» INSTRUCCIONES DE TRABAJO:
A) Enumere todos los espacios de nombres que se importan mediante directivas using en la documentación del método Cache.
B) Edite la documentación del método Cache: reproduzca todo lo que va desde "Columnas que se" hasta "su primer acceso.", sustituyendo "valor NULL" por "valor nulo".

» FRAGMENTO DE ORIGEN:
<<<<
DataOperationsCatalog.Cache(IDataView, String[]) Método

Definición

Crea una caché diferida en memoria de input.

public Microsoft.ML.IDataView Cache (Microsoft.ML.IDataView input, params string[] columnsToPrefetch);
member this.Cache : Microsoft.ML.IDataView * string[] -> Microsoft.ML.IDataView
Public Function Cache (input As IDataView, ParamArray columnsToPrefetch As String()) As IDataView

Parámetros

input
IDataView

Los datos de entrada.

columnsToPrefetch
String[]

Columnas que se deben almacenar en caché cada vez que se almacena en caché cualquier cosa. Una matriz vacía o un valor NULL significa que las columnas se almacenan en caché en su primer acceso.

Devoluciones

Ejemplos

using System;
using Microsoft.ML;
using Microsoft.ML.SamplesUtils;

namespace Samples.Dynamic
{
    public static class Cache
    {
        public static void Example()
        {
            // Create a new context for ML.NET operations. It can be used for except
            // ion tracking and logging, as a catalog of available operations and as
            // the source of randomness.
            var mlContext = new MLContext();

            var data = DatasetUtils.LoadHousingRegressionDataset(mlContext);

            // Time how long it takes to page through the records if we don't cache.
>>>>
» EXTRACTO DE DATOS:
<<<<
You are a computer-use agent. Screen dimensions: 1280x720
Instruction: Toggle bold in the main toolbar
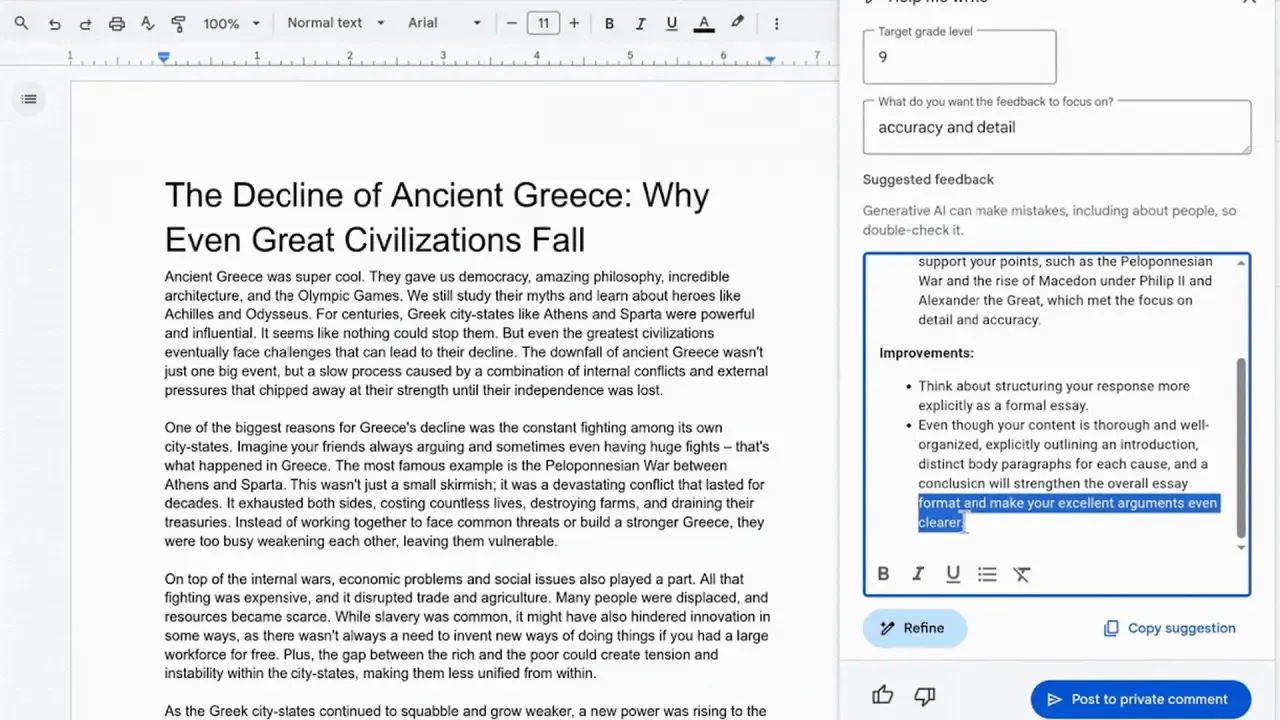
>>>>
» EN RESPUESTA:
A) System, Microsoft.ML, Microsoft.ML.SamplesUtils

B)
Columnas que se deben almacenar en caché cada vez que se almacena en caché cualquier cosa. Una matriz vacía o un valor nulo significa que las columnas se almacenan en caché en su primer acceso.